A lungo in Parlamento, è stato anche ministro nel primo governo Berlusconi.
Sebbene la sua figura sia legata indissolubilmente a Gemonio e al Varesotto, il suo impatto politico e la sua presenza fisica hanno segnato profondamente il territorio della Bassa Comasca e della Brianza.
Umberto Bossi e il legame con territorio, il caso Lazzate
Si stanno susseguendo in queste ore i messaggi di cordoglio commossi di molti militanti della Lega, in particolare di quelli della “Prima ora”, degli anni Novanta, che in particolare nell’area del Saronnese e della Brianza furono i fautori di una stagione politica particolare e carica di simboli e ideali, dal federalismo all’indipendenza.

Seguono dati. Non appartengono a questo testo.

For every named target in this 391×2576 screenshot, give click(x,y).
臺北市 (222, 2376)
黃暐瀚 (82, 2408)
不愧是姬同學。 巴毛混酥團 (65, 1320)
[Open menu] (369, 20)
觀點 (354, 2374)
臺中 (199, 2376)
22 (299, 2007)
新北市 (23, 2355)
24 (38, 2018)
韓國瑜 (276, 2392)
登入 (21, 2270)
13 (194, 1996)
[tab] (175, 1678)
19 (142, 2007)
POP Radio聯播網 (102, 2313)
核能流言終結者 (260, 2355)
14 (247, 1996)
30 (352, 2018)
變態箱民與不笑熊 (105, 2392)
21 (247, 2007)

Se c’è un luogo in cui il “bossismo” si è fatto amministrazione, quello è Lazzate. Il legame tra il Senatùr e il borgo brianzolo è stato cementato dall’amicizia e dalla militanza di figure storiche come Cesarino Monti. Bossi non era solo un leader politico a Lazzate, era un amico spesso presente in occasioni speciali.
Per lui, Lazzate rappresentava l’esempio di “buon governo locale” da contrapporre a quella “Roma ladrona” che combatteva dai palchi di tutta Italia.

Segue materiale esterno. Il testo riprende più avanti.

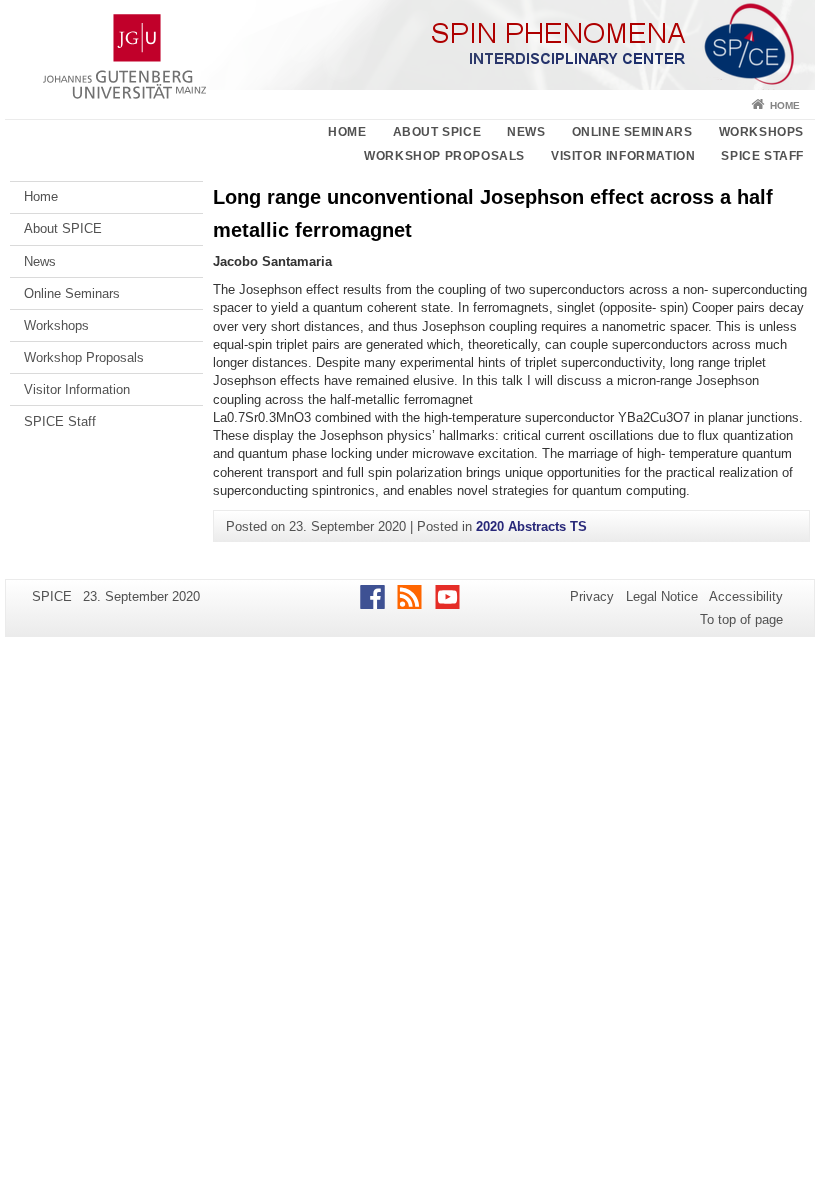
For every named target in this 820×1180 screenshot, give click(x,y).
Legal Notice (662, 596)
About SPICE (437, 132)
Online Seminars (632, 132)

Morto Umberto Bossi, il cordoglio di tanti militanti
Bossi scelse spesso Lazzate per lanciare messaggi forti contro il governo centrale. Fu qui che sostenne le battaglie di Monti, come quella (celebre e discussa) dei punteggi più alti nei concorsi comunali, i cosiddetti “concorsi padani”, che portarono alla destituzione da sindaco di Cesarino Monti e alla conseguente “Marcia dei 10mila”, capeggiata proprio da Umberto Bossi, a sfilare per le vie del borgo in difesa del borgomastro, che poi rimase al suo posto.
Oggi, il sindaco di Lazzate è Andrea Monti, figlio di Cesarino Monti (scomparso nel 2012). “Addio capo, Onorato di averti servito e orgoglioso di non averti mai tradito. Grazie capo e perdonaci se non siamo stati mai alla tua altezza” -le parole di saluto sui social di Andrea Monti.